“Hitler issued an endless stream of slogans to win potential supporters over. He would make Germany great again. He would give Germans work once more. He would put Germany first. He would revive the nation’s rusting industries, laid to waste by the economic depression. He would crush the alien ideologies—socialism, liberalism, communism—that were undermining the nation’s will to survive and destroying its core values.” Richard J. Evans
At the recent Conservative Political Action Conference, better known by its acronym CPAC, Donald Trump tossed chunks of raw meat to the mostly white audience. America first! Check. More money for our “beloved military.” Check. Winning. Check. Tax cuts for all! Check.
Listening to Trump’s scattershot remarks, one wonders if his people brief him beforehand or if Trump simply gets a feel for the crowd and the occasion and shoots from the hip.
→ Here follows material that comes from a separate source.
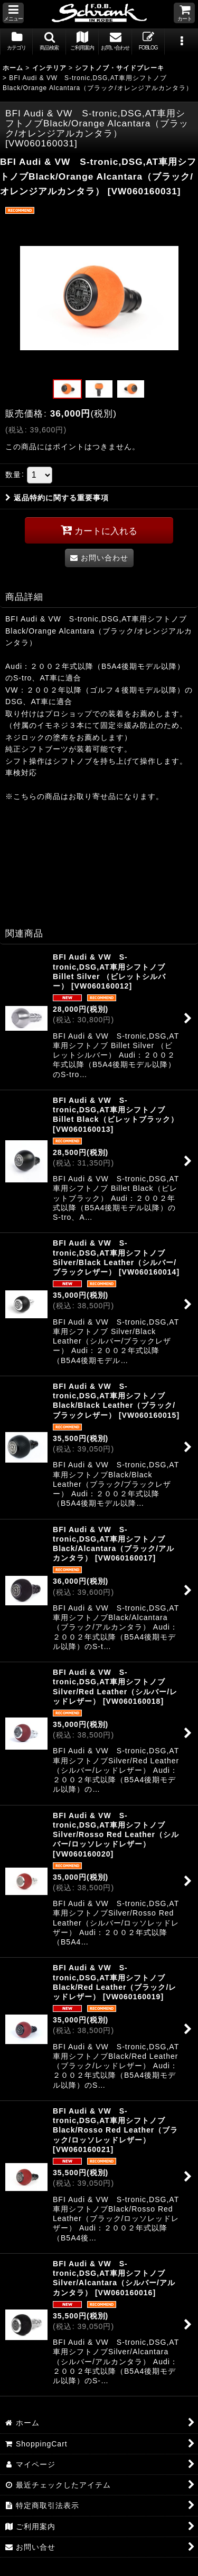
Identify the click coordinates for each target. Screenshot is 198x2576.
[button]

One thing is certain: Donald Trump is lousy at basic math. His pledge to pour even more of our national treasure into the Pentagon is ridiculous on a number of levels, but first and foremost, the only way Trump can slash taxes and increase military spending is to gut other federal agencies, like the EPA and the State Department, and maybe make a backdoor run at Social Security and Medicare. Perhaps Trump doesn’t realize that big tax cuts and increased military spending have been tried before, and all they have produced is massive budget deficits that sooner or later are closed on the backs of the most vulnerable. It’s called austerity, and it’s cruel and stupid and a form of class warfare.
Trump proposes hiking the Pentagon budget by some $54 billion. I wonder if anyone has mentioned to Trump that the US now devotes about 54% of its budget to the military, a figure that dwarfs the military spending of any other nation. What the US spends on the military makes Russia and China look minor league by comparison.
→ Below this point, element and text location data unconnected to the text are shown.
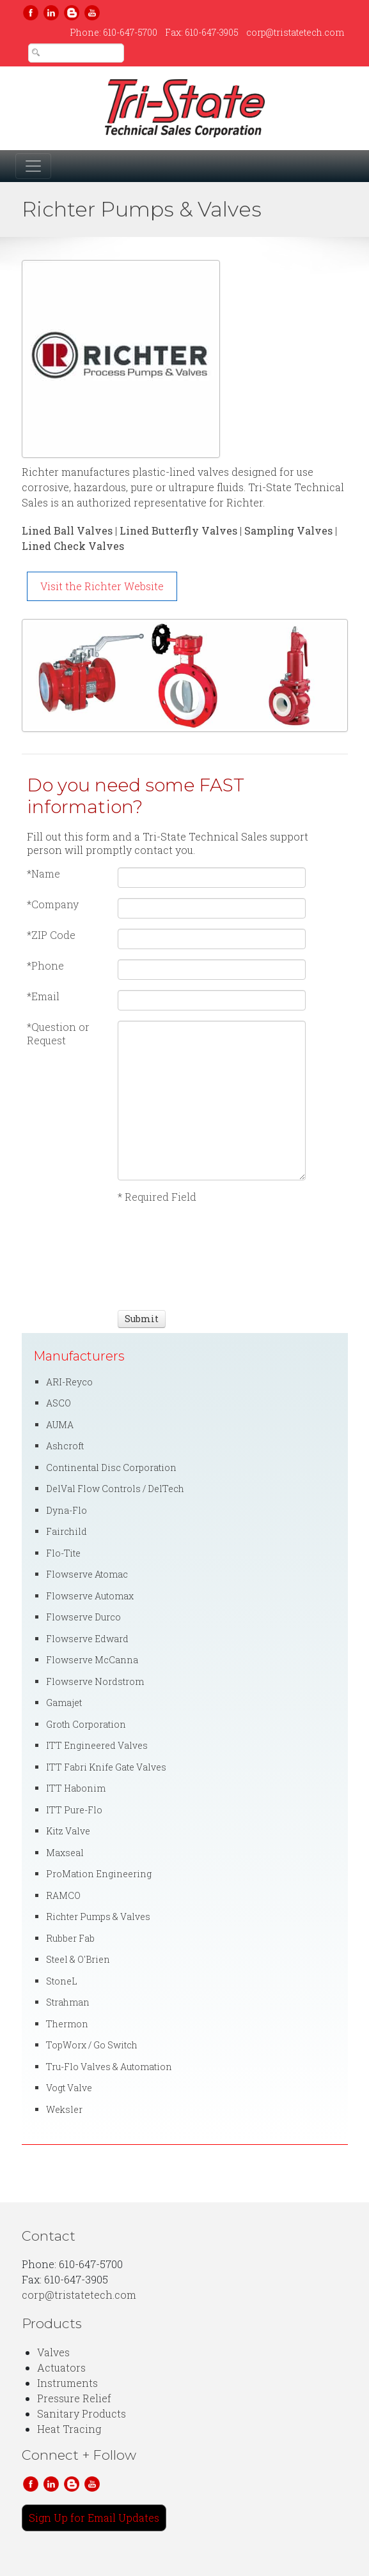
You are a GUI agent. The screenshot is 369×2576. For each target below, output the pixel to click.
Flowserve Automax (90, 1596)
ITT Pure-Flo (74, 1810)
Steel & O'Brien (78, 1959)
And what, exactly, is the point of Trump’s military build-up? Prosecuting the never-ending War on Terror doesn’t require more fighter jets, aircraft carriers, ships or tanks, so who is Trump preparing to fight? China? Russia, if the generals and Neocons around Trump have their way? Iran? Mexico? And will all this increased spending bring our 16- year-old war in Afghanistan to an end?
The most hilarious moment, for me anyway, came when Trump announced that the GOP would from now on be the party of working Americans. Forget the fact that the GOP has for decades been the party of capital, not labor; ignore the fact that the GOP has been hostile to labor unions, in both the private and public sectors; forget that many of the GOP’s leading oligarchs made their fortunes by exporting jobs to low-wage countries, leaving American workers to fend for themselves; forget that the GOP is hostile to minimum wage increases and sneers at the idea of living wages.
This is America! Workers are not entitled to living wages!
I’m sorry to say that my pointy-headed west coast liberal bias is emerging, but honestly, how misinformed does one have to be to believe this nonsense? Donald Trump is never going to place the interests of working people ahead of the interests of capital. Never. Trump is many things, but he’s not a traitor to the ruling class -- his class. Trump has surrounded himself with wealthy people who don’t give a damn about working people.
Almost as chilling as the fascist overtones -- protect the borders, build the military, America first -- were the all-white overtones. When Steve Bannon speaks about the American “culture” his meaning is very clear. He’s talking about racial purity, some mythical Ozzie & Harriet, Doris Day time in America when Negroes knew their place, Mexicans mowed lawns and cleaned homes and picked vegetables and kept their mouths shut, and women were grateful for a self-cleaning oven and a new washing machine, and to bake cookies for little Johnny and Jane when they came home from their safe, orderly, all-white school.
People like Donald Trump and Steve Bannon don’t rise spontaneously, they are always present, lurking on the fringes, other times out in plain site. Our soil has been waiting for a seed. America has from the beginning had a racist strain, and we added nativism and nationalism along our path to empire. At times we move away from these evils, other times we move toward them, as if doing so will solve our problems. They won’t. Our root problems are unregulated capitalism which enriches the few at the expense of the many and devalues anything that cannot be priced as a commodity, aligned with militarism and imperialism. Trump and his gang will only exacerbate our root problems.
Trump loyalists may find out how easy it can be to choke on a chunk of red meat.